Jan. 30 (Bloomberg) -- Chubb Corp., the insurer of corporate boards and high-end homes, said profit surged as margins improved a year after Superstorm Sandy.
Fourth-quarter net income rose to $569 million, or $2.24 a share, from $102 million, or 38 cents, a year earlier, the Warren, New Jersey-based company said today in a statement. Operating profit, which excludes some investment results, was $2.07 a share, beating the $2.04 average estimate of 20 analysts in a Bloomberg survey.
Chief Executive Officer John Finnegan has been increasing rates for commercial clients to cushion higher expenses from catastrophes including Sandy, which cost the company $882 million before tax in the fourth quarter of 2012. Property-casualty insurers increased year-over-year commercial rates by 3 percent in December, compared with about 4 percent in each of the prior two months and 5 percent in September, according to U.S. MarketScout data compiled by Bloomberg.
“It’s a little less friendly of an environment, but Chubb is a company that’s proven it can handle that,” Meyer Shields, an analyst at Keefe Bruyette & Woods Inc., said in a telephone interview before the earnings report. “Rates industrywide are still rising, but they’re rising by a little less.”
Chubb said that 2014 operating profit will probably be in the range of $7.10 to $7.40 a share, compared with the average estimate of $7.55 in a Bloomberg survey of 21 analysts. The forecast includes losses related to freezing weather from U.S. storms Jan. 3 through Jan. 8.
The insurer forecast a cost from the events of $150 million to $200 million before tax, or 39 cents to 52 cents per share after tax. Many of the claims were tied to frozen pipes that burst, Dino Robusto, executive vice president, said on a conference call today.
Full-year profit for 2013 jumped 52 percent to $2.35 billion from $1.55 billion in 2012. Book value, a measure of assets minus liabilities, rose to $64.83 a share from $62.04 at the end of September.
Chubb has advanced 7.8 percent in the past year to $86.76 at 4:01 p.m. in New York, compared with the 33 percent gain in the 24-company KBW Insurance Index. Results were released after the close of regular trading.
Chubb also announced a plan to buy back as much as $1.5 billion worth of stock. The insurer repurchased $1.3 billion of shares in 2013.
Fourth-quarter premium revenue gained 3.9 percent to $3.04 billion.

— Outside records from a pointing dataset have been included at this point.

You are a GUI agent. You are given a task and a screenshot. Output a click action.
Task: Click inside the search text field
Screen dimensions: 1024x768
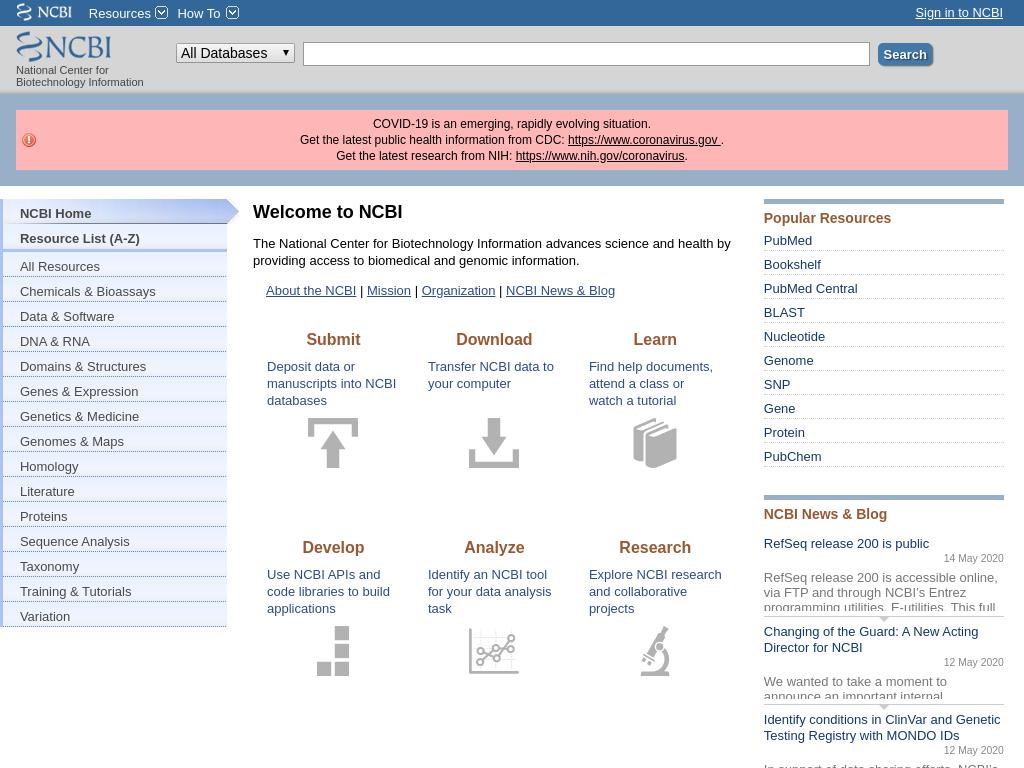[586, 54]
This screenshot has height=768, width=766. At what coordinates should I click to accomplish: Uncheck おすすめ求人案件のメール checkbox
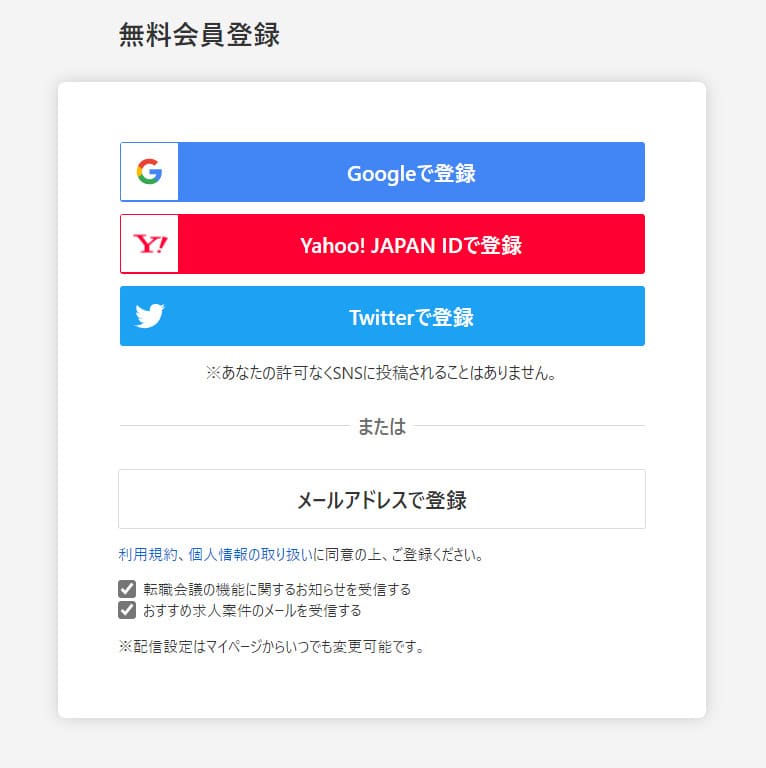[x=127, y=610]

The company projected policy sales will increase 2 percent to 4 percent in 2014.
Chubb spend 85.5 cents on claims and expenses for every dollar in premiums for the quarter, compared with a cost of $1.11 in the fourth quarter of 2012 when Sandy struck the U.S. East Coast.
Travelers Cos., the property-casualty insurer in the Dow Jones Industrial Average, said Jan. 21 that fourth-quarter profit more than tripled as claims costs from natural disasters fell. The stock posted the second-biggest decline in the Dow that day after saying the pace of rate increases was slowing.
Finnegan’s term was extended in October until the end of 2016 after the board waived its policy on retirement age citing its “high level of satisfaction with the CEO.” Finnegan, who led the company since 2002, turns 65 tomorrow.
Chubb’s fourth-quarter investment income fell to $349 million from $365 million a year earlier.